Dr Rick Hicks described approaches to rule base validation. He then discussed propositional logic systems and an transformation that allows procedural rules to be converted to procedural functions and executed (solved) without a traditional engine. In essence conflict resolution has been performed at design time so that at runtime the engine performance is independent of the size of the rule base. From my limited understanding the approach sounded similar to that of Corticon.
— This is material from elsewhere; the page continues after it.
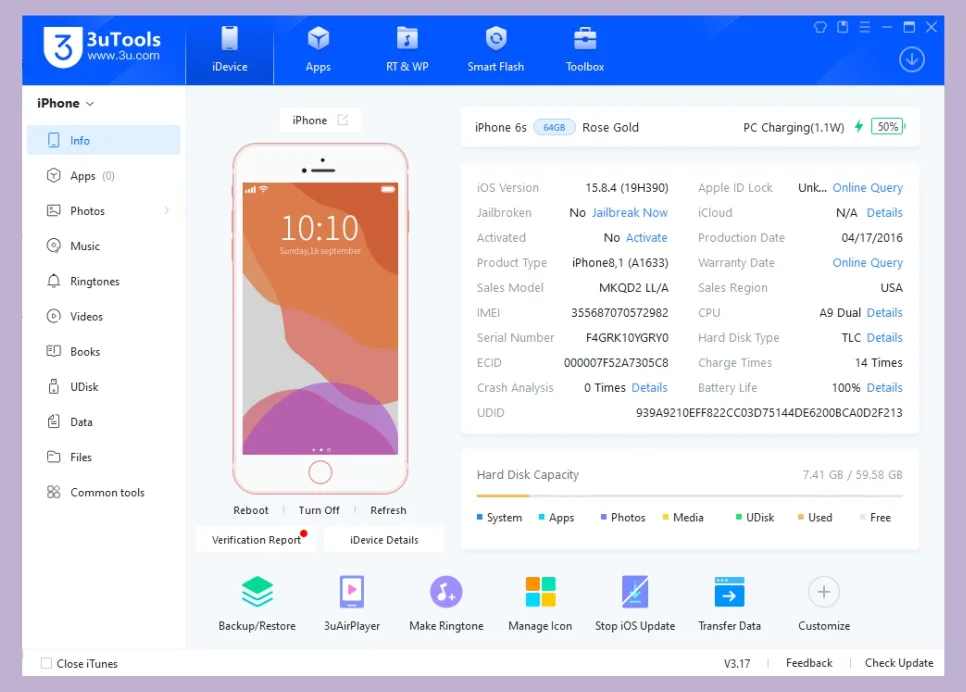Open the Transfer Data tool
Gary Riley reviewed the 20+ year history of CLIPS and his overall development philosophy and methodology. He showed a nice chart that showed CLIPS performance has gone from 4 rules fired per second on an IBM AT 21 years ago, to over 100K rules fired per second on a modern MacBook Pro! He then described the optimizations he added to CLIPS 6.3 that resulted in dramatic performance improvements with the academic benchmarks -- with two real-world applications the performance improvement is about 2x.
Mark Proctor described the collect and accumulate condition elements (keywords) added to Drools 4. He then discussed Drools 4 ruleflow groups as well as the ability for rules to control ruleflows and vice-a-versa. An interesting technical approach, but my fear is that such tight coupling between rules and "processes" (ruleflows) creates methodology (human) and reuse concerns.
James Owen recapped the Rete algorithm and conflict resolution.
Dr. Charles Forgy sketched out some fascinating work he has been doing on enabling the Rete algorithm's "match" cycle to run in parallel. He is using the jsr166y task-join framework to perform lightweight task dispatch.